- PASSAGE -
Oriental poppies require much the same soil and sun. Little else will interrupt their awe. Many poppies resist cultivation, preferring to shake their distinctive seed rattle pods to the windward. They sprout up along the margins, between mulch and pathway. Oriental poppies are sterner. Their traffic stopping blooms evoke emotion. Select a permanent location, they are fickle transplants until established. Poppies will endure until the Flood. Have fun, red, pink and white type petals all surround black pistols and golden stamen. Each large bloom slowly lifts upward upon bent stems until the glorious blooms form distinctive seed capsules.
Poppies narcotic properties are notorious. Our garden types are not the gateway to addiction. Their protective chemistry is hazardous to predatory insects. Beans, tomatoes, and summer squash grown are thrive under poppies protection. Their robust orange/red blooms remind us peace blesses.
Farmer’s markets are invaluable seed and plant sources. Blue, red, yellow and the common spud are sold as food for far less than seed catalog prices. Many urban gardener’s dismiss the potato as far too cheap and abundant for their high priced urban garden space. Hold the horses!
Blue potatoes are truly novel. Their flesh is blue throughout, much as a beet is reddish. All potatoes ask is for a sunny location. Engage children in the garden. Potatoes are large tubers, each “eye” will sprout a new potato. Youngsters quickly identify the root node or eye. Supervise any activity with blades or while browsing at the farmer’s market, select very small potatoes. Potatoes can be grown in a bale of hay sunk a little into topsoil. Bales of hay divide into “leaves” perfect for inserting seed potatoes, press back together, water occasionally.
Garden fresh potatoes are delicious. Grown in hay or just under a thick permanent mulch, potatoes yield a constant harvest. Gently pry among the tuberous roots, break off enough to eat, press back the mulch or hay bale. The bale will become humus, the crop sustainable. Mounds of old mulch suit much the same purpose. Distribute potatoes apart by color and foil insects with parsley. Snip off generous amounts of parsley leaves to enjoy with fresh potatoes. The nutritional value is vitamin and carbohydrate rich, the joy of awaking interest in gardens is lifelong.

- EXTRACTED ENTRIES -
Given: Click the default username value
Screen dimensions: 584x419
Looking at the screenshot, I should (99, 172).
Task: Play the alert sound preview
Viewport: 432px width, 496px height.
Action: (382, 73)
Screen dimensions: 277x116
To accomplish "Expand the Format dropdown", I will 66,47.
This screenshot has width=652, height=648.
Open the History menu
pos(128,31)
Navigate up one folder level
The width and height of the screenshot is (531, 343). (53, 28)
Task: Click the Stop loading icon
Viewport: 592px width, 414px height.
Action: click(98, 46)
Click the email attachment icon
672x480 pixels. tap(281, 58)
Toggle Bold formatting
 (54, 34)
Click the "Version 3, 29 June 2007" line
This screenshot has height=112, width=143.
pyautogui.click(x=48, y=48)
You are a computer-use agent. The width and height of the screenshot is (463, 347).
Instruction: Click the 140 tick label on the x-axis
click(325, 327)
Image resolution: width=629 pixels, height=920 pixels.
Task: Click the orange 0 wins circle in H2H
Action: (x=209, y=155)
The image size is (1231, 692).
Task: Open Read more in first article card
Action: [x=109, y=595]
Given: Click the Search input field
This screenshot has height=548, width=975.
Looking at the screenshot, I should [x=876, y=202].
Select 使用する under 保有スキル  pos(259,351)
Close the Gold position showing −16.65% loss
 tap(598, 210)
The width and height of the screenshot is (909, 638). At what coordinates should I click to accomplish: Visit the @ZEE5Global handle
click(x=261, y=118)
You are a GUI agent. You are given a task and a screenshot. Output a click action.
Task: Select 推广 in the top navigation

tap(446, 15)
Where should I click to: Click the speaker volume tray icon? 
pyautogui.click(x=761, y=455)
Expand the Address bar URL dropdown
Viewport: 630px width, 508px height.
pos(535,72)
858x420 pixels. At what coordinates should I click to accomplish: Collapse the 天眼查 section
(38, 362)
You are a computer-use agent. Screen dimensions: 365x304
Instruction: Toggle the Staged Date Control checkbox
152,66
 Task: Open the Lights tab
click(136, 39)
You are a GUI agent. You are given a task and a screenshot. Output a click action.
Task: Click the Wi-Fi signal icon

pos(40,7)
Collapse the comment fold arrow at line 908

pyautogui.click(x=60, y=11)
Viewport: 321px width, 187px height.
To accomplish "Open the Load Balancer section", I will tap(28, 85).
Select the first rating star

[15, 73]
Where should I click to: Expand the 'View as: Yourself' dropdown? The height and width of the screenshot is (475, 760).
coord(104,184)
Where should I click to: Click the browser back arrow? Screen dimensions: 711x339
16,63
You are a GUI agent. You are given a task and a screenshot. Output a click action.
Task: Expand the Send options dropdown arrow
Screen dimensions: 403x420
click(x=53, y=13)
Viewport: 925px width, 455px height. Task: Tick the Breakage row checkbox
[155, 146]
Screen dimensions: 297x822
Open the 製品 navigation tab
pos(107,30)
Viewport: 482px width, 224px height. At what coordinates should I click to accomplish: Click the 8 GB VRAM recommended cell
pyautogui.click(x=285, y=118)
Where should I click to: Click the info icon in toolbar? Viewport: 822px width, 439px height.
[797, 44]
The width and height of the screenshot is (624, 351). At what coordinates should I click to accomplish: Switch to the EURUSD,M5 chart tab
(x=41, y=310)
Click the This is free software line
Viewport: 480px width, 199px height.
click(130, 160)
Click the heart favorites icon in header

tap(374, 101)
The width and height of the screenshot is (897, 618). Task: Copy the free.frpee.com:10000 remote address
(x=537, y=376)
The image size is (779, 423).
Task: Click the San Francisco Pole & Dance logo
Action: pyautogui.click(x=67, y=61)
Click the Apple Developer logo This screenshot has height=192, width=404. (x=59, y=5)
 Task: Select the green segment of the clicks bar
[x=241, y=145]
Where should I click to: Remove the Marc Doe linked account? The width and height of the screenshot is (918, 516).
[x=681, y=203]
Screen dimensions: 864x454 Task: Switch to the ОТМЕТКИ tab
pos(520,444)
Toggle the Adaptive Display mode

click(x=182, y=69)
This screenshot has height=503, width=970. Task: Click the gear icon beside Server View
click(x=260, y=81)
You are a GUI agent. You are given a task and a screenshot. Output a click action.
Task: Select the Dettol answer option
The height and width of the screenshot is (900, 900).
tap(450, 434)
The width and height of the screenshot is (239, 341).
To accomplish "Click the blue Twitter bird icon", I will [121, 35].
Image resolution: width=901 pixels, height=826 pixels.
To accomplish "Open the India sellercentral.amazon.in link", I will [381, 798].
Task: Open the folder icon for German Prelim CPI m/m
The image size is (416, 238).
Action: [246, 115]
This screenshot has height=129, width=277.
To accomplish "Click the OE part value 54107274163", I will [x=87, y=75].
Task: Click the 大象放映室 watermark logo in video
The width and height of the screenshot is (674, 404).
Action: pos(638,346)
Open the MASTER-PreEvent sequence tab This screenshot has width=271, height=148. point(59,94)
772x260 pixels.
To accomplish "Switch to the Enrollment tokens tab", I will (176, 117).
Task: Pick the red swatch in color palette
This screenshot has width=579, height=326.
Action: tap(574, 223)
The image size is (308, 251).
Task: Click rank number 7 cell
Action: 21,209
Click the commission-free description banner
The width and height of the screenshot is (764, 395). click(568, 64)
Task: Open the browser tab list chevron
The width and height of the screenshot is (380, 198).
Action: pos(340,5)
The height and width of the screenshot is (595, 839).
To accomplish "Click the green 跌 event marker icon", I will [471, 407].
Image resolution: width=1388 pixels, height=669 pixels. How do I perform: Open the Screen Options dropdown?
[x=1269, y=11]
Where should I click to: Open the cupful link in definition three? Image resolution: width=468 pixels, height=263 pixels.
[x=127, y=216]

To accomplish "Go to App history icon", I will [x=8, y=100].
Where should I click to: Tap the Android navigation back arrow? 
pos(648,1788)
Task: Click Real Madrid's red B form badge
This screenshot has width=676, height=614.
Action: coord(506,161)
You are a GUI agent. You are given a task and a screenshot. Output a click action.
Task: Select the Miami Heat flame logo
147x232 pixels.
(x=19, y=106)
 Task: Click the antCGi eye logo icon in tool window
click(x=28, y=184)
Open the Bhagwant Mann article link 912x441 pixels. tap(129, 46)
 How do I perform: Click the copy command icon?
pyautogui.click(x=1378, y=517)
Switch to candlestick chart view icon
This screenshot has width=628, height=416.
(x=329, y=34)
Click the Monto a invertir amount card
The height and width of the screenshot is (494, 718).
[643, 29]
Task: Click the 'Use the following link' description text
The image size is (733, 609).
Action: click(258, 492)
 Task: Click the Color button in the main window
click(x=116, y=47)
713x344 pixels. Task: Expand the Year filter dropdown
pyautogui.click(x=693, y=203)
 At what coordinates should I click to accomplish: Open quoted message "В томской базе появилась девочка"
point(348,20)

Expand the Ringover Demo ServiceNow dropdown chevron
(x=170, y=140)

- REQUIREMENT 1 -
In the passage on poppies and potatoes, what can potatoes be grown in besides ordinary soil?
- REQUIREMENT 2 -
Reproduce everything in the passage on poppies and potatoes from "Farmer’s markets are" down to "together, water occasionally.".
- REQUIREMENT 3 -
Continue the passage on poppies and potatoes with the next part, starting after its final sentence.
The lines play no part in any of this.

- ANSWER 1 -
Potatoes can be grown in a bale of hay sunk a little into topsoil.

- ANSWER 2 -
Farmer’s markets are invaluable seed and plant sources. Blue, red, yellow and the common spud are sold as food for far less than seed catalog prices. Many urban gardener’s dismiss the potato as far too cheap and abundant for their high priced urban garden space. Hold the horses!
Blue potatoes are truly novel. Their flesh is blue throughout, much as a beet is reddish. All potatoes ask is for a sunny location. Engage children in the garden. Potatoes are large tubers, each “eye” will sprout a new potato. Youngsters quickly identify the root node or eye. Supervise any activity with blades or while browsing at the farmer’s market, select very small potatoes. Potatoes can be grown in a bale of hay sunk a little into topsoil. Bales of hay divide into “leaves” perfect for inserting seed potatoes, press back together, water occasionally.

- ANSWER 3 -
Potatoes naturalize in gardens under permanent mulch. Some are always overlooked, others exposed during cultivation and quickly buried under foot, re-establish. There is no need to remove the crop for storage, potatoes dug from under snowy mulch are superb winter fare. Look for heirloom types that rarely reach the common markets. Plant potatoes with children and in hand, history and culture are more apparent. Andean cultures created myriads of fascinating cultivars. Each narrates our common bonds across generations.
June is forever fixed as immortal. Important steps In life are its oxygen, careless beauty its pathway into being. Mix plant types and foil insects. Associate protective plants with those grown for the table. Spend precious time with those whose gift is a long procession of future gardens. Pomp? Circumstance? Garden, I offer the lowly spud, blue of course.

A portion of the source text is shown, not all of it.